Customs administration services have launched an in-depth investigation into “deceptive import” practices used to illicitly transfer funds abroad. These operations involve small businesses manipulating invoices to justify transactions with exporters in Asia, notably China and the Philippines.
The control services of the General Customs Administration have opened an in-depth investigation into the use of “deceptive import” operations to transfer funds abroad, through small businesses. These have the function of justifying the importation of goods from Asian countries, notably China and the Philippines, and of transferring large sums to the accounts of exporters in these countries, on the basis of manipulated invoices.

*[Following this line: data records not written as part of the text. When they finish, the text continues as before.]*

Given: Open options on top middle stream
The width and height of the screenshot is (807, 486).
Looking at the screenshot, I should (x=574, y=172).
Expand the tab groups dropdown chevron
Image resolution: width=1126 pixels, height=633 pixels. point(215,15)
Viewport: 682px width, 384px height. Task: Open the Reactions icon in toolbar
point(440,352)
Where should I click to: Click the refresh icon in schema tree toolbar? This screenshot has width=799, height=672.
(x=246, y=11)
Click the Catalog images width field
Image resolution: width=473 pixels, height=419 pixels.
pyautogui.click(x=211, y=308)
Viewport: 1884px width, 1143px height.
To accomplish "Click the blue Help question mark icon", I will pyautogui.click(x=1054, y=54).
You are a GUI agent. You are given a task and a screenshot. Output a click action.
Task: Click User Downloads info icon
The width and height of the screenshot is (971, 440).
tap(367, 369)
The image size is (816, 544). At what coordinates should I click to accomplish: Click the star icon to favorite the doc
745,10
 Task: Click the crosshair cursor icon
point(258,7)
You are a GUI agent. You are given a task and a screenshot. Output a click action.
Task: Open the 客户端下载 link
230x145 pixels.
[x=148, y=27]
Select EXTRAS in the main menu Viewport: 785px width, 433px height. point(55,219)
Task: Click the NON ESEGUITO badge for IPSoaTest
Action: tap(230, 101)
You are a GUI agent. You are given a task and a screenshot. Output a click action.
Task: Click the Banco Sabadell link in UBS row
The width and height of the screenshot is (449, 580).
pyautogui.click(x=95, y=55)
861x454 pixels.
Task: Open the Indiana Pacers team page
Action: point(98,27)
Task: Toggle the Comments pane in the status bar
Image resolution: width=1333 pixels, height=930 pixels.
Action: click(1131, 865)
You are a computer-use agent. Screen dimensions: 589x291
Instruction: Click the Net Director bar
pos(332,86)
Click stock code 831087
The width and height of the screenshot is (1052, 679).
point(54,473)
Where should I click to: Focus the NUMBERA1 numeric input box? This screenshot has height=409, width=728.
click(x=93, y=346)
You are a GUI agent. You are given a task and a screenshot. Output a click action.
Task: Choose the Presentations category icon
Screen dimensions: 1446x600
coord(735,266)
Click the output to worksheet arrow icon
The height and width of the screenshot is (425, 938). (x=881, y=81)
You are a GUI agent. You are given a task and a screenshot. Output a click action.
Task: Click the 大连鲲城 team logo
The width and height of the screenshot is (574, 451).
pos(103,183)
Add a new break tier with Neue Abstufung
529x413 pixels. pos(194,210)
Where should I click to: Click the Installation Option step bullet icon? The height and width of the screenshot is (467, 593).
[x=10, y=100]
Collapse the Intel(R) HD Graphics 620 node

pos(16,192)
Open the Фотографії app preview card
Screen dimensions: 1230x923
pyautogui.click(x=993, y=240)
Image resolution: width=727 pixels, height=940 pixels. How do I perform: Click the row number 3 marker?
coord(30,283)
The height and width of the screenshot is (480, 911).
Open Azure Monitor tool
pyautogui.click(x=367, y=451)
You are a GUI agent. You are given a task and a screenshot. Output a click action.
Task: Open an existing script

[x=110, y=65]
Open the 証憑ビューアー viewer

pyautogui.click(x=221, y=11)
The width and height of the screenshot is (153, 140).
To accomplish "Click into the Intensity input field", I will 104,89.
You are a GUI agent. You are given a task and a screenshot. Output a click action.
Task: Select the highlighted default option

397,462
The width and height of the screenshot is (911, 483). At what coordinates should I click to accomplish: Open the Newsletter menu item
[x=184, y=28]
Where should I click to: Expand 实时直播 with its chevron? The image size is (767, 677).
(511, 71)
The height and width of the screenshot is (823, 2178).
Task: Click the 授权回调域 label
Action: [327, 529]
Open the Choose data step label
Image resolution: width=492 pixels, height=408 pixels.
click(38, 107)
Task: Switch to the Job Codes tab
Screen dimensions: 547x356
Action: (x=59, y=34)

According to sources from Hespressdata from the General Directorate of Taxes and the Foreign Exchange Office concerning the accounts and transactions of suspicious companies alerted the Vigilance and Risk Analysis Unit of the National Customs Brigade, which ordered customs control teams to closely examine certain import operations, most of which took place through the port of Casablanca. These operations, add the same sources, were approved by the Foreign Exchange Office and were carried out regularly on bank accounts between Morocco and Asian countries. But, one factor triggered observers’ suspicions relating to repeated importation of the same goods within a specific period of time, and dealing with the same exporter abroad.
And the sources point out that customs inspectors narrowed the scope of the investigation by relying on tax data, which revealed irregularities in the declarations of the number of transactions and profits of suspect companies. In fact, an audit of their business records revealed that they had recently entered the market and had not been active for a number of years. This makes it difficult to determine the real value of imports, which mainly concern small consumer goods.
These new investigations took place while control measures for beneficiaries of the temporary admission system were reinforced. Indeed, the General Customs Administration has intensified data exchange operations with partner services, in particular the General Directorate of Taxes and the Foreign Exchange Office, concerning a certain number of suspicious cases. After observing that importers were increasingly exploiting these incentives to make significant profits, the administration decided to act. Importers took advantage of this system to import goods, which they then resold on the domestic market without exporting them, which allowed them to achieve significant profit margins, given that customs duties were not paid. on these goods.
Furthermore, and according to the sources ofHespresscustoms control services contacted counterpart institutions in countries exporting controlled goods, as part of the collection of data on people in contact with Moroccan companies, and the identification of their links concerning the embezzlement of funds which are transferred to them as part of commercial operations, to bank accounts in other countries, easily accessible to Moroccan importers.
It should be noted that customs control services also face other challenges in processing import and export files, including the undervaluation of goods in declared invoices. They have developed methods and control mechanisms to limit the consequences of this phenomenon, which allows them to recover additional rights in the billions. Their strategy for controlling suspicious transactions consists of developing evaluation indicators in coordination with the sectors concerned, federations and professional associations, and carrying out analyzes and sectoral studies which lead to research in the field and within companies. themselves, as well as to request mutual administrative assistance, that is to say, to request information.